■ **Testo fornito**
- - -
Il 12 novembre alle ore 21 il sacerdote romano sarà nel Cinema San Benedetto per presentare il suo libro appena uscito, “Ma anche no”. Una sfida ai luoghi comuni

di Andrea Musacci

Rischio ricorrente nell’animo umano è quello dell’autoillusione, di crearsi narrazioni di comodo, il tendere «naturalmente alla proiezione, alla sovrapposizione delle nostre paure o delle nostre aspettative, spalmandole sopra la realtà» e sopra l’immagine – autoprodotta – del nostro dio. Di questo – e di molto altro – riflette don Fabio Rosini nel suo ultimo libro, “Ma anche no. La sfida della complessità e l’arte dell’et-et…per salvarsi dalle assolutizzazioni e dalle banalizzazioni” (San Paolo Edizioni, 21 ottobre 2025, 18 euro). Libro che presenterà lui stesso a Ferrara la sera del 12 novembre nel Cinema San Benedetto di via Tazzoli (inizio alle ore 21).
- - -
■ **Esercizi**
1. Elenca, per favore, i dati editoriali del libro che l'articolo su don Fabio Rosini riporta tra parentesi.
2. Prosegui l'articolo su don Fabio Rosini dopo la sua ultima frase.

[Dati di puntamento per schermate e pagine]
- - -
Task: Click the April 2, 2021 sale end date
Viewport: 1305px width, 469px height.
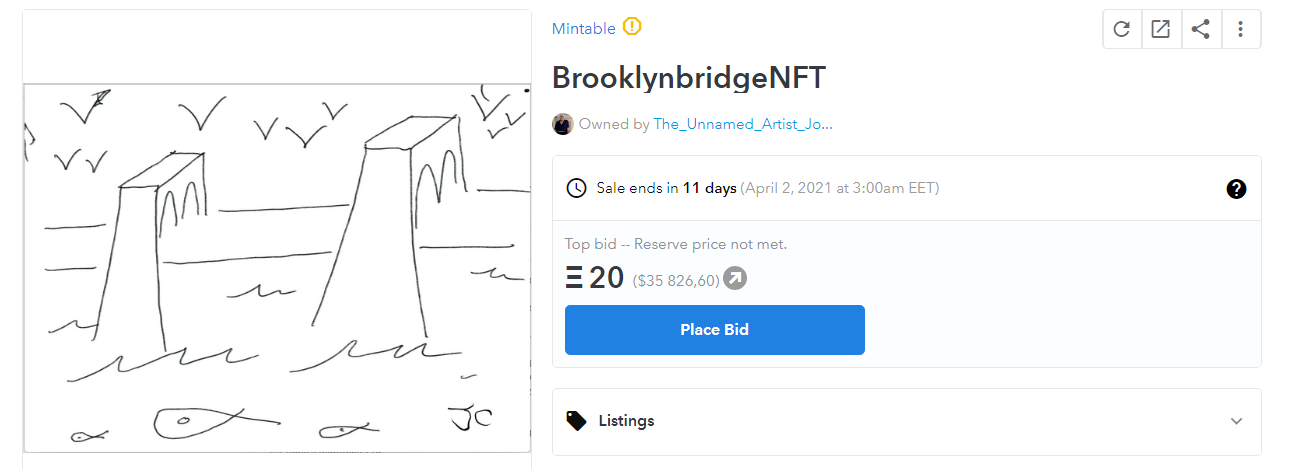Action: [x=839, y=188]
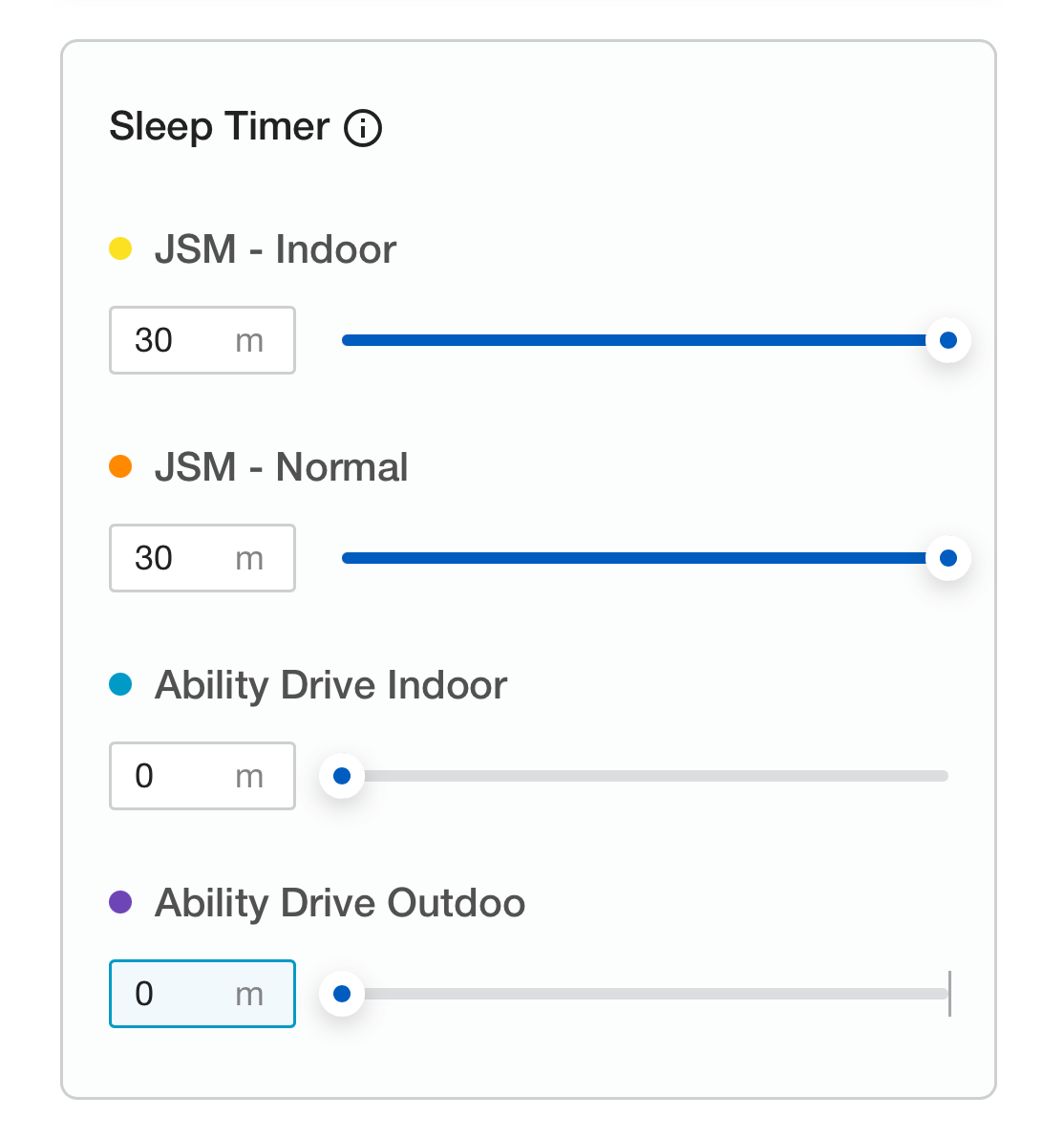Click the JSM - Indoor label
Screen dimensions: 1064x1139
pos(275,249)
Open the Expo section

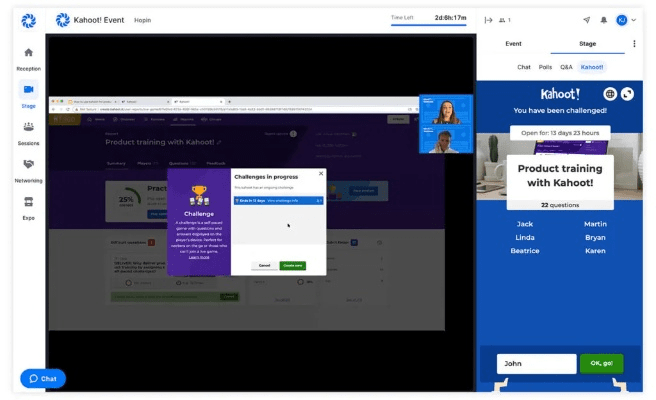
- - -
■ **Risultati**
1. San Paolo Edizioni; 21 ottobre 2025; 18 euro

2.
Don Rosini è volto noto nella nostra Chiesa: romano, biblista, docente di comunicazione e trasmissione della fede alla Pontificia Università della Santa Croce, è molto seguito in particolare dai giovani. Ma questo libro si rivolge a tutti, perché le autoillusioni non conoscono età; e l’effetto di questo meccanismo è porre il bene in noi e il male negli altri, riproponendo a livello relazionale la dinamica schmittiana dell’amico-nemico. Non v’è dubbio: è molto più facile vedere il male (reale o non) nell’altro che non in noi stessi. Così purtroppo è anche nella Chiesa, cioè nei suoi membri quando scelgono di essere del mondo: «È triste constatare – scrive don Rosini – che in molti ambienti ecclesiali, pure i più evoluti, ci sia sempre un nemico contro cui combattere; qualcuno da cui distinguersi, a cui opporsi. Persone da condannare. Per non identificarsi…». Gesù invece sapeva che la propria missione era di stare coi malati, i difettosi, i peccatori (Mt 9,10-13): che la loro miseria (la nostra) aveva bisogno della Sua Misericordia (si ricordi a tal proposito la Lettera Apostolica Misericordia et misera di Papa Francesco, uscita nel 2016 a conclusione del Giubileo). «Rimasero soltanto loro due: la misera e la misericordia», scrisse Sant’Agostino riflettendo sull’incontro di Gesù con l’adultera (Gv 8,1-11). «Le persone oneste non si lasciano bagnare dalla grazia», scriveva Peguy: «ciò che si definisce morale è uno strato che rende l’uomo impermeabile alla grazia».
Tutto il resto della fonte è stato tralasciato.